BEGIN Data in this exercise
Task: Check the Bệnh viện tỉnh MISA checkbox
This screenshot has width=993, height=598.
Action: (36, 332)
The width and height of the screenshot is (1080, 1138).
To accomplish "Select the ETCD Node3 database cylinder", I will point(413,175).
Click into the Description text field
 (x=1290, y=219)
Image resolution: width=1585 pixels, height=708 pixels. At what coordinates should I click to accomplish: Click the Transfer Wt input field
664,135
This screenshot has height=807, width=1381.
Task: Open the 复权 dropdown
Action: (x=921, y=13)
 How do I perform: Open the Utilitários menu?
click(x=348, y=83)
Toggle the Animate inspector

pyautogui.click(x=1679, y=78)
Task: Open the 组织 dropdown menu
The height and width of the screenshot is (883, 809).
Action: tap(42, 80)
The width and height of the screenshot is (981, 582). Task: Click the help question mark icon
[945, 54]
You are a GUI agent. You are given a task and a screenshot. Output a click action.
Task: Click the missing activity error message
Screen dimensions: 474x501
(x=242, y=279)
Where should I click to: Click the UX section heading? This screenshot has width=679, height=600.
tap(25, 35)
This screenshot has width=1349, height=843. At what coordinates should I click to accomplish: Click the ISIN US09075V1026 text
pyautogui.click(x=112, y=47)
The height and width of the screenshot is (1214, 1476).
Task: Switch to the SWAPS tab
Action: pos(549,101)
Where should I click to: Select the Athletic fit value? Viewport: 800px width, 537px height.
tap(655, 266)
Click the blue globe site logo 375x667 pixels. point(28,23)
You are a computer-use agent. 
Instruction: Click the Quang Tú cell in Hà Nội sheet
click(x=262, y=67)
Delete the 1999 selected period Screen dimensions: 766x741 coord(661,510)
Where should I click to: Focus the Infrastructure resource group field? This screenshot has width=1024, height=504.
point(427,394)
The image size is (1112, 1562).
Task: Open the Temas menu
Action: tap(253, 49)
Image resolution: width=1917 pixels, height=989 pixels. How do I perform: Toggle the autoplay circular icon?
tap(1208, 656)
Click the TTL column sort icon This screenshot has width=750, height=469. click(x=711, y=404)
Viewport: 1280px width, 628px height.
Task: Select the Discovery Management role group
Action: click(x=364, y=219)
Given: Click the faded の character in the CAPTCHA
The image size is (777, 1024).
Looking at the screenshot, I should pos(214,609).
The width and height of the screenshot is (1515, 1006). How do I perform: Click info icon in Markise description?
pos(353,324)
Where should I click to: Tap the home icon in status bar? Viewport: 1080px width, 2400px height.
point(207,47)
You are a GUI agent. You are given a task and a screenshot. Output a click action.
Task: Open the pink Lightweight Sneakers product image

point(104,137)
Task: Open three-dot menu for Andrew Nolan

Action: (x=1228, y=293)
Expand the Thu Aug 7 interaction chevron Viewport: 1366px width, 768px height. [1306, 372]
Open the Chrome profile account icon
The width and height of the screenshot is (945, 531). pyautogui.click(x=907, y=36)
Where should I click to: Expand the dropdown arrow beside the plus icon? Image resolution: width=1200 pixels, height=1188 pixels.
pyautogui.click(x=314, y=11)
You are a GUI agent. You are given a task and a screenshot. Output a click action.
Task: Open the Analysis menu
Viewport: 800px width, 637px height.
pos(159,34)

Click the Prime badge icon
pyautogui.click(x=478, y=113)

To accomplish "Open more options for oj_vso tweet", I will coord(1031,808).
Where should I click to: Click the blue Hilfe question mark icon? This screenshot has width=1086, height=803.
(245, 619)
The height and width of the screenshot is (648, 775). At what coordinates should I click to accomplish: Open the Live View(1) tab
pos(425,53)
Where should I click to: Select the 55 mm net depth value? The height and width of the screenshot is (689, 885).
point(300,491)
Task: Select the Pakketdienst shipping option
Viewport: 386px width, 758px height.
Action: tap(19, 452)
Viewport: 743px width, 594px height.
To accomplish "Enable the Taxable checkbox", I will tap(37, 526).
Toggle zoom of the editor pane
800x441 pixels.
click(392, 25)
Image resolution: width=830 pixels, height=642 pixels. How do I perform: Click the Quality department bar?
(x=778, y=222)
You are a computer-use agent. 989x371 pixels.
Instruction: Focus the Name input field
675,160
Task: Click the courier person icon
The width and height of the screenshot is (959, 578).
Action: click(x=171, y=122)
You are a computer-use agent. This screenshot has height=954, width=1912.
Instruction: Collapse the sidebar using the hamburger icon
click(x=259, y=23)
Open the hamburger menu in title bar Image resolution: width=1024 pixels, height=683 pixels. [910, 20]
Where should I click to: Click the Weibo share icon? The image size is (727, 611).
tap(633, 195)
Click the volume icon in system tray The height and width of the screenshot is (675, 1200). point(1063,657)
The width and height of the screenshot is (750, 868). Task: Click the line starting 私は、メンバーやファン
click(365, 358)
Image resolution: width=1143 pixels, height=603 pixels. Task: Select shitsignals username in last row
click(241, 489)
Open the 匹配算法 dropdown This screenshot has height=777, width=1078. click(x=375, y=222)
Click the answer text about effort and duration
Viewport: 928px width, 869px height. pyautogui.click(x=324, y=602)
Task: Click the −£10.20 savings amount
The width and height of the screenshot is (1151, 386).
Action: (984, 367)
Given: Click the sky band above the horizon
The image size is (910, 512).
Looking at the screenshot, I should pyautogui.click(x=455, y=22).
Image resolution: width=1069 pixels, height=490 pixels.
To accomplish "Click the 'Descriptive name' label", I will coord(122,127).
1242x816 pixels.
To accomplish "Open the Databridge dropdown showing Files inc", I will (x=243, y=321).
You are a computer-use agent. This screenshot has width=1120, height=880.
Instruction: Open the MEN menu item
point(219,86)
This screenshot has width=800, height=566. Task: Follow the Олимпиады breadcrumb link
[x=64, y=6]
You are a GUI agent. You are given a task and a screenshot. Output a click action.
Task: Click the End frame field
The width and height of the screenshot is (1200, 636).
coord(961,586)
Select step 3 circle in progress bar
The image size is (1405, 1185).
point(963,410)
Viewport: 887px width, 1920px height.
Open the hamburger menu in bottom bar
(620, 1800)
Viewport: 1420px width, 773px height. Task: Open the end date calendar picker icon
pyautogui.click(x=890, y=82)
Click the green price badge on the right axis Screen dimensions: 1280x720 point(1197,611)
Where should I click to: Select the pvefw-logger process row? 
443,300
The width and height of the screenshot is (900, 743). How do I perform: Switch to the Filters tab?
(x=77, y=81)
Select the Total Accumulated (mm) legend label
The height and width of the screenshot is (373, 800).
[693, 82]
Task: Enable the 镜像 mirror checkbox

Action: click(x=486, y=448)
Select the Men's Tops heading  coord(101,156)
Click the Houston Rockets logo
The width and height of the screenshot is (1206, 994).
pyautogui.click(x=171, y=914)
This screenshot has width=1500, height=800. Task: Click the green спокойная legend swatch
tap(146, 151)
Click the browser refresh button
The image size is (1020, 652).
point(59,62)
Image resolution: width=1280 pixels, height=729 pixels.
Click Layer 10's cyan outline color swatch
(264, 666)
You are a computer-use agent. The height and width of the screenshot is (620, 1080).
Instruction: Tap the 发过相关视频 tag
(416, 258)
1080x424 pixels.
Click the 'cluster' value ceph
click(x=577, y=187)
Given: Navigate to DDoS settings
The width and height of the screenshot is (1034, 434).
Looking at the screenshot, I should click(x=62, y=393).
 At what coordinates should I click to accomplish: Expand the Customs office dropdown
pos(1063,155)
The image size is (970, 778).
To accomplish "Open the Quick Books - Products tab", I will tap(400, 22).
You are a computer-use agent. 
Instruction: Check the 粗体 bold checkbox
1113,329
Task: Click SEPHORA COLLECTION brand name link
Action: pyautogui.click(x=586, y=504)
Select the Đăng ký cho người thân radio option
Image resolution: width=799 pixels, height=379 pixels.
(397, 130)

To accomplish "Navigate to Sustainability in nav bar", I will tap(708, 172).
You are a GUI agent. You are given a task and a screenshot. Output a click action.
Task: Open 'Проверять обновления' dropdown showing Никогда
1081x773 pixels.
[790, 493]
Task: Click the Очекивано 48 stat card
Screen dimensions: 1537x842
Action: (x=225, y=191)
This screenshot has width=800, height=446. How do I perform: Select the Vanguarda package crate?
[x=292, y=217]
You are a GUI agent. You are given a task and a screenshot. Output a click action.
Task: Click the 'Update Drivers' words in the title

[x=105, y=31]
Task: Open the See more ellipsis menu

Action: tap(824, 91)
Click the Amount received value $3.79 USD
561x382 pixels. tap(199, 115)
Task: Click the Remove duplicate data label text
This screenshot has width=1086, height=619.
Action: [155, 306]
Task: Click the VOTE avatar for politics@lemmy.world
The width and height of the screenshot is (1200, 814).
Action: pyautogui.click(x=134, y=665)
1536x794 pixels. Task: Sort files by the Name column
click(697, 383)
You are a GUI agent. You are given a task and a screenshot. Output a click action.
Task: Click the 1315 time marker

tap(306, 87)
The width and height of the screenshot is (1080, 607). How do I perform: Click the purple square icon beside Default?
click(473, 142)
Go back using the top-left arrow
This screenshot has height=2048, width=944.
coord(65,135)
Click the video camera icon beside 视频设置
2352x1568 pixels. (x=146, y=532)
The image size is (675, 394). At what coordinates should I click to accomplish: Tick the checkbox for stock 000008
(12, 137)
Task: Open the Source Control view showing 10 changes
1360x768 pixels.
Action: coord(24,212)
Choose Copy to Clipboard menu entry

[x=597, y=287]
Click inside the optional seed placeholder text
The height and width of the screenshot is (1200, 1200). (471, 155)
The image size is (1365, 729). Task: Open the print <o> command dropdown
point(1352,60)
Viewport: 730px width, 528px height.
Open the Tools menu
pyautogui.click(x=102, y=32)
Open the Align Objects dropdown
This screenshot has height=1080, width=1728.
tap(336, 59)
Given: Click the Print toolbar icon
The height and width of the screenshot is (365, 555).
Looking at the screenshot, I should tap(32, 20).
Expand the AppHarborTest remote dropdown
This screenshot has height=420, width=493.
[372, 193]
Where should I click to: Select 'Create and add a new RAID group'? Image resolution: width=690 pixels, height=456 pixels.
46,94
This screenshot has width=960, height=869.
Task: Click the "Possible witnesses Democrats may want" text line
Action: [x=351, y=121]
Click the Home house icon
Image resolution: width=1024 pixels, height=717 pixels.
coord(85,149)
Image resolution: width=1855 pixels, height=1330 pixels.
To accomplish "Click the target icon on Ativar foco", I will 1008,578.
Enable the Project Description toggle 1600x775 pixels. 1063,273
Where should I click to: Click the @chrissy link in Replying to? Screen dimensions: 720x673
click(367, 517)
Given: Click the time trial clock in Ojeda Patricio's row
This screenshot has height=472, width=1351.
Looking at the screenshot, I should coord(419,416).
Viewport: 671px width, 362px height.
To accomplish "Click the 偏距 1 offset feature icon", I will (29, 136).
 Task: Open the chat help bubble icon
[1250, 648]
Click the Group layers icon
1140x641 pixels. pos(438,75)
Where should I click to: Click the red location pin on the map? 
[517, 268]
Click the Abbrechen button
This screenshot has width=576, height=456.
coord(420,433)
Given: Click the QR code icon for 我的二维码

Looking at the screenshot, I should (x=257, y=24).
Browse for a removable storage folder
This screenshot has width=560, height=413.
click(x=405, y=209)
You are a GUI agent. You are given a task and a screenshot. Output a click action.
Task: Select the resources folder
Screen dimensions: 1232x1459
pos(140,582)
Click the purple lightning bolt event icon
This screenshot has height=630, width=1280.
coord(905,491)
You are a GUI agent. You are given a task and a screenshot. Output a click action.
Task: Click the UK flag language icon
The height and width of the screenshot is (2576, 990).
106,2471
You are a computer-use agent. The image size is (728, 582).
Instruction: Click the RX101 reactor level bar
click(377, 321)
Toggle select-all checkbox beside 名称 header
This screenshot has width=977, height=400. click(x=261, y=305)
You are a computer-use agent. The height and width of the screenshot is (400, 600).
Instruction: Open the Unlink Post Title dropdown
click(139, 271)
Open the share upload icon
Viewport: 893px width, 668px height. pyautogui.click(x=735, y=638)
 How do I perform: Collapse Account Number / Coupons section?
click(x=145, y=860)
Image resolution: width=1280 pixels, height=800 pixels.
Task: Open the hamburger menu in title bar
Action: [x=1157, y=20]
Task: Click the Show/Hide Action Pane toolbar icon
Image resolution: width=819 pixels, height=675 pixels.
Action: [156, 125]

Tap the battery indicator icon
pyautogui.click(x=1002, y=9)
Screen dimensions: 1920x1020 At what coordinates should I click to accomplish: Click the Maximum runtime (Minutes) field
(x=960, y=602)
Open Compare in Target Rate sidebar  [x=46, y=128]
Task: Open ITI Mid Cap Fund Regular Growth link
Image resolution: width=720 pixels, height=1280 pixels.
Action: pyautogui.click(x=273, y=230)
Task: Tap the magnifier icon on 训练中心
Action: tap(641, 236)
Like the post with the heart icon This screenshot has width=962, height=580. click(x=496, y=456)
END Data in this exercise
What you should do. Where the string "folder" occurs in a line of the material above, copy the whole line.

Your solution.
Browse for a removable storage folder
Task: Select the resources folder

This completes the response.